The brand officially released its final apparel collection featuring virgin leather. It’s focusing on implementing new material innovations through its Fabrics of the Future initiative, which launched in 2019 to accelerate research and development of new innovative inputs. These include Vegea, made from grape leftovers from winemaking, vegetal oils and natural fibers from agriculture; Circulose by Renewcell, which is made by turning recovered worn-out cotton clothes into a dissolving pulp; and Mylo by Bolt Threads, a natural material made from the fungi mycelium.

Consumers are growing increasingly aware of Ganni’s commitment to more responsible business practices. In 2021, the brand’s Ganni.Lab, a test environment for projects that tackle fashion-related global challenges, saw a 300 percent increase in Instagram followers.

More to come

Ganni’s sustainable journey includes goals related to carbon emissions and waste reduction. At the end of 2021, the brand set a target of 50 percent reduction in GHG emissions by 2027, three years ahead of what was set in the Paris agreement. Its total carbon footprint for 2021 was 16, 605.48 t CO2 eq., which it aims to cut with strategic companywide updates, including ending its partnerships with suppliers that use coal-generated heat or energy and switching to renewable electricity in all owned and operated facilities.

In 2020, Ganni pledged to move away from the wasteful nature of the traditional fashion calendar and introduced a new drop structure of smaller, more frequent collections launched throughout the year. Though its goal was to measure the model’s impact on overproduction by evaluating the response to each drop, it proved to be more difficult than initially thought. Moving forward, the brand will report on unsold clothing quarterly.

Ganni revised its goals related to its garment takeback program. Because it’s a “relatively small entity” in the fashion industry, it was unable to source enough used clothing. It developed a goal of generating at least 5 percent of sales from responsible business models by 2025, and set up an internal incubation team to ensure its success.
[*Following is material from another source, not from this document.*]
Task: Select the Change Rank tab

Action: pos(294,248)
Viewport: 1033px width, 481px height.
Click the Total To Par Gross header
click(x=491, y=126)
The brand has faced challenges related to upcycling its remaining mono cotton deadstock but it is working to find more solutions this year. One solution—products made with Circulose—will launch this spring, and Ganni has set the goal to increase the amount of the material in products to 50 percent.

In general, Ganni is focused on reducing the amount of problematic materials in its collections, and is limiting the use of plastic in packaging and phasing out virgin leather from its footwear and accessories by 2023. By the same year, it’s working to ensure 100 percent of its cotton, viscose and polyester fiber is sourced from the most responsible solution available. It’s currently achieved 70 percent of the goal.

Wool will also either be responsible wool certified, organic certified by the global organic textile standard or recycled wool certified by the global recycled standard. Recycled polyester now makes up 82 percent of its total usage. In 2022, the brand aims to switch the remaining 18 percent over to recycled polyester.

Ganni continues to work on obtaining Global Organic Textile Standard (GOTS) and Global Recycled Standard (GRS) certifications after it experienced some delays as a result of the Covid-19 pandemic. It will be audited for both this month. Simultaneously, the brand is waiting on B Corp status, which signifies that a business is meeting high standards in social and environmental performance. It submitted its application in June 2021.

Though Ganni made major strides in supply chain transparency, it still has a ways to go. This year, it aims to trace products down to stage 5, the raw material level. It committed to publicly report on the percentage of annual revenue it spends on responsibility initiatives. It currently averages around 0.6 percent of revenue spend. In 2021, the amount decreased as a result of exceeding revenue targets for 2021, which were realized too late. The company will report quarterly versus annually moving forward to more accurately report on spend.

According to Reffstrup, the company’s responsible accomplishments are only the beginning. “Becoming the most responsible version of ourselves is an on-going journey that we are excited to continue,” he stated.